**Task item**
Output the material from the line with "coordinates (798, 508)." to the line with "y-axis-label: Absorbance (a.u.)", both included, as a numbered list with blank lines omitted.

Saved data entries
- - - -

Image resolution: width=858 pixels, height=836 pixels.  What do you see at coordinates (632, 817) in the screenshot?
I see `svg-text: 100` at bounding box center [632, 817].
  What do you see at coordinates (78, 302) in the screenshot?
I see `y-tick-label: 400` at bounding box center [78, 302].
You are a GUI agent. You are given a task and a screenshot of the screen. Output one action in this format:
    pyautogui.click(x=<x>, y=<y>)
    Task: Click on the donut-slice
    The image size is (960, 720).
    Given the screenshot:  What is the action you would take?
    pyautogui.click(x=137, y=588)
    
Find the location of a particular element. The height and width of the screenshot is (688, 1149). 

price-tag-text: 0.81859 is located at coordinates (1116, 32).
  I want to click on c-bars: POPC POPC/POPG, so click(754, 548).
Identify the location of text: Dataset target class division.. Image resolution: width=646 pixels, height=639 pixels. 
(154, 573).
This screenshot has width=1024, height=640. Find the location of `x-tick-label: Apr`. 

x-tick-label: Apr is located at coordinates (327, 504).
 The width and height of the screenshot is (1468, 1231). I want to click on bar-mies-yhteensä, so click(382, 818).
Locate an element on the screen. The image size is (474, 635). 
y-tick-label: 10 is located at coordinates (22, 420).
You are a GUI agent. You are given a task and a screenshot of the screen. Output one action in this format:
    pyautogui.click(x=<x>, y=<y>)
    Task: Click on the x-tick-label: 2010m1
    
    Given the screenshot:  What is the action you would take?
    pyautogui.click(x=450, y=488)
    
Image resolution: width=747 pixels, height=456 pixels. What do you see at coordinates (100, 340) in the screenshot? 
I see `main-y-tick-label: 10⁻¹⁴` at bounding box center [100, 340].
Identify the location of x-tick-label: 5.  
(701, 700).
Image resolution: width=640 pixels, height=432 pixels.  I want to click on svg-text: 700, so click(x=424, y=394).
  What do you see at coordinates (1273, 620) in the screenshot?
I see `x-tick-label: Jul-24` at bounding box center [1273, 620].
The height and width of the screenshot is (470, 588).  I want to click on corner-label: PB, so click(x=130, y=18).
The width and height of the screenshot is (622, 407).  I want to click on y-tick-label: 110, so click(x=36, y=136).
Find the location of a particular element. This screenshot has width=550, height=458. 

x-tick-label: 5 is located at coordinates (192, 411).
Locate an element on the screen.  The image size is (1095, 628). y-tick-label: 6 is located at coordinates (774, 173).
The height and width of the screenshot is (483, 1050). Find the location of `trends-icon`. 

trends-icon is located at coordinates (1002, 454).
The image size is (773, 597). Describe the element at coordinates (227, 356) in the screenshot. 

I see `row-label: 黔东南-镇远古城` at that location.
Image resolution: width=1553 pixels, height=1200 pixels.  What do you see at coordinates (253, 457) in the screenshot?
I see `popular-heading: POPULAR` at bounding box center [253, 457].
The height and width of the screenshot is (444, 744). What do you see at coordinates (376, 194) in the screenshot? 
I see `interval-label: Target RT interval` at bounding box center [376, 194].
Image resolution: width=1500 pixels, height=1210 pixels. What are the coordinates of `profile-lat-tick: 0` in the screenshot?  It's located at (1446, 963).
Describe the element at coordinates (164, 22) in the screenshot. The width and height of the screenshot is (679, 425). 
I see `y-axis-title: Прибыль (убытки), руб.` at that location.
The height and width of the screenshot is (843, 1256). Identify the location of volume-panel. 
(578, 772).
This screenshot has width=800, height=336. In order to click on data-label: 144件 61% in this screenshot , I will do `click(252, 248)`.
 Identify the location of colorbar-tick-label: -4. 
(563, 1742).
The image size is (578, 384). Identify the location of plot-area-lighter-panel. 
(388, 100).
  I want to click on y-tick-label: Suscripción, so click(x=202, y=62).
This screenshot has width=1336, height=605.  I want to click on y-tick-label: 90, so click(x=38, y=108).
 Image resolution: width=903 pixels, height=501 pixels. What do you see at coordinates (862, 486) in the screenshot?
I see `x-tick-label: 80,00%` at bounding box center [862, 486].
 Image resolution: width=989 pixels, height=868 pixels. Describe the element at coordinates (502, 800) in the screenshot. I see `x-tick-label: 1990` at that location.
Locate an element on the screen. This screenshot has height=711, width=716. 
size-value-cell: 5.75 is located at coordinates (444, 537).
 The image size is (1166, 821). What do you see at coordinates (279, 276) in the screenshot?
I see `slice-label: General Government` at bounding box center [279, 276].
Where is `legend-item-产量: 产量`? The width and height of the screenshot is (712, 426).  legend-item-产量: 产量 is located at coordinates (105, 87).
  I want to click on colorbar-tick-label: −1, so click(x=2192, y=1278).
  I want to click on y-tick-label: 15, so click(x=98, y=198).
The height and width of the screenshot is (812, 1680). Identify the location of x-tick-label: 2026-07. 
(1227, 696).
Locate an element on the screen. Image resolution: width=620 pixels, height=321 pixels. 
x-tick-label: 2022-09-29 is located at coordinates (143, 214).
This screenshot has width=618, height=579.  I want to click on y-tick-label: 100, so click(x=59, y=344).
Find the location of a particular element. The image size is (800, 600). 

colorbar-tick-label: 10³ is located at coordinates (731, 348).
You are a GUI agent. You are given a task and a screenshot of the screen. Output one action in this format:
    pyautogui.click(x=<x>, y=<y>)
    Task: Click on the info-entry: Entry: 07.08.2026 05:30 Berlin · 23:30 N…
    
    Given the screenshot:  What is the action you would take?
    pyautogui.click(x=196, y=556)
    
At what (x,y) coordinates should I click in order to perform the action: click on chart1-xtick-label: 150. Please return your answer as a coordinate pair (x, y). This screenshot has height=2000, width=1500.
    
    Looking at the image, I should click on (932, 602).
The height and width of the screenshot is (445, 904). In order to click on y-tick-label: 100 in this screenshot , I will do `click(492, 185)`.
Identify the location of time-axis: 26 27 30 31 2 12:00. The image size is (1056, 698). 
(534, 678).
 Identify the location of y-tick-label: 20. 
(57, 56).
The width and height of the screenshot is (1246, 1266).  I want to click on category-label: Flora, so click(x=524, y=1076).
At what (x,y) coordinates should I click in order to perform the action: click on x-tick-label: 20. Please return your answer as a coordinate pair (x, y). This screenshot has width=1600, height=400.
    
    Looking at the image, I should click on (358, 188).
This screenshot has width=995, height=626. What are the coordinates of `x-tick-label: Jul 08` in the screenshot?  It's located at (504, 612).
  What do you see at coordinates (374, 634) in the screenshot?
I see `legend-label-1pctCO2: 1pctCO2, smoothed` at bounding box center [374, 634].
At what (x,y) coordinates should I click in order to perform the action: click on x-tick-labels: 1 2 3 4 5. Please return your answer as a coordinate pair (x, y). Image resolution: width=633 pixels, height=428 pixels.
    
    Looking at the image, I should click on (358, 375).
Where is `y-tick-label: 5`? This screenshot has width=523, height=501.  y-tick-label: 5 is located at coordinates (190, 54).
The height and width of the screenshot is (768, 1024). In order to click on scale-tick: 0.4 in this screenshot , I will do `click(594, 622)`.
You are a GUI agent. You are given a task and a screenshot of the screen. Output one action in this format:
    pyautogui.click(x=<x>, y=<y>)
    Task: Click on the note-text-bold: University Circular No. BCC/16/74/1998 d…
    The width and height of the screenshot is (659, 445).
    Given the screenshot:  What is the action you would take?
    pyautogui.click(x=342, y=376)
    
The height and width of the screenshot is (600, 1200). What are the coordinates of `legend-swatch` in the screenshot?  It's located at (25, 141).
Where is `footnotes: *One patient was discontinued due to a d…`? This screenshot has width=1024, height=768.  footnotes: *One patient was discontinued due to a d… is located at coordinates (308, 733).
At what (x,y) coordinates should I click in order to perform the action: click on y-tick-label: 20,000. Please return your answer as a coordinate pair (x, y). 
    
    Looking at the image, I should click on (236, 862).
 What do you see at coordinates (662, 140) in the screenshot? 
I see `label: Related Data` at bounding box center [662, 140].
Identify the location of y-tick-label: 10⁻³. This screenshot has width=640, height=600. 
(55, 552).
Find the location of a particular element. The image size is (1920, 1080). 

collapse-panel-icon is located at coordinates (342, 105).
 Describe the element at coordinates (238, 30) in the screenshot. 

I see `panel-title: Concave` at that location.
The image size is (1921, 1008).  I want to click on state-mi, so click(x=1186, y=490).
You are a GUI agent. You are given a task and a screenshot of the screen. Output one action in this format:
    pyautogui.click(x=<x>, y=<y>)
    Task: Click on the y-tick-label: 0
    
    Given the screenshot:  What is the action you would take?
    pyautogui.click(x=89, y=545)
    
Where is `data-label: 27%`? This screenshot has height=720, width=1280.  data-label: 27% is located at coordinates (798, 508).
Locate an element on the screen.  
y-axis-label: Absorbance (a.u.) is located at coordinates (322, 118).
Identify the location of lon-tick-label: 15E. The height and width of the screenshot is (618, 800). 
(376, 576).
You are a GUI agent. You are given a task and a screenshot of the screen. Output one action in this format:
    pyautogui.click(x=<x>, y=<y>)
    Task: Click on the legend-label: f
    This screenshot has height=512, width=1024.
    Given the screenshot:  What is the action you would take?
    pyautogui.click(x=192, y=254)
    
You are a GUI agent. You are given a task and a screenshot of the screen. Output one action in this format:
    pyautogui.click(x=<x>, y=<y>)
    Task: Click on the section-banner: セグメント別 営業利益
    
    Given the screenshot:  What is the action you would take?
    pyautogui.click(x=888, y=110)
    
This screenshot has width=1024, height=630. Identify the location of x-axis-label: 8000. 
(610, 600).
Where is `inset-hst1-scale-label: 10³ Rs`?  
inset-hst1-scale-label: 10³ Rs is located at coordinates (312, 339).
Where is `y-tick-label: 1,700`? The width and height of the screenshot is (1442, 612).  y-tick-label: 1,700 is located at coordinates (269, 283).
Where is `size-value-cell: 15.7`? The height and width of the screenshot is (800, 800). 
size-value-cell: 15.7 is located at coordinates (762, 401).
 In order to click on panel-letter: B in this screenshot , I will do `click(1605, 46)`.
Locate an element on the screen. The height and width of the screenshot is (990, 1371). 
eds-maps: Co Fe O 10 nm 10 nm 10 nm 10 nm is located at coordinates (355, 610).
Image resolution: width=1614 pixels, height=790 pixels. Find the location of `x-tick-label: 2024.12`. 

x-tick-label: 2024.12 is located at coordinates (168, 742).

- - - -

**Task solution**
1. Where is `data-label: 27%`? This screenshot has height=720, width=1280.  data-label: 27% is located at coordinates (798, 508).
2. Locate an element on the screen.  
3. y-axis-label: Absorbance (a.u.) is located at coordinates (322, 118).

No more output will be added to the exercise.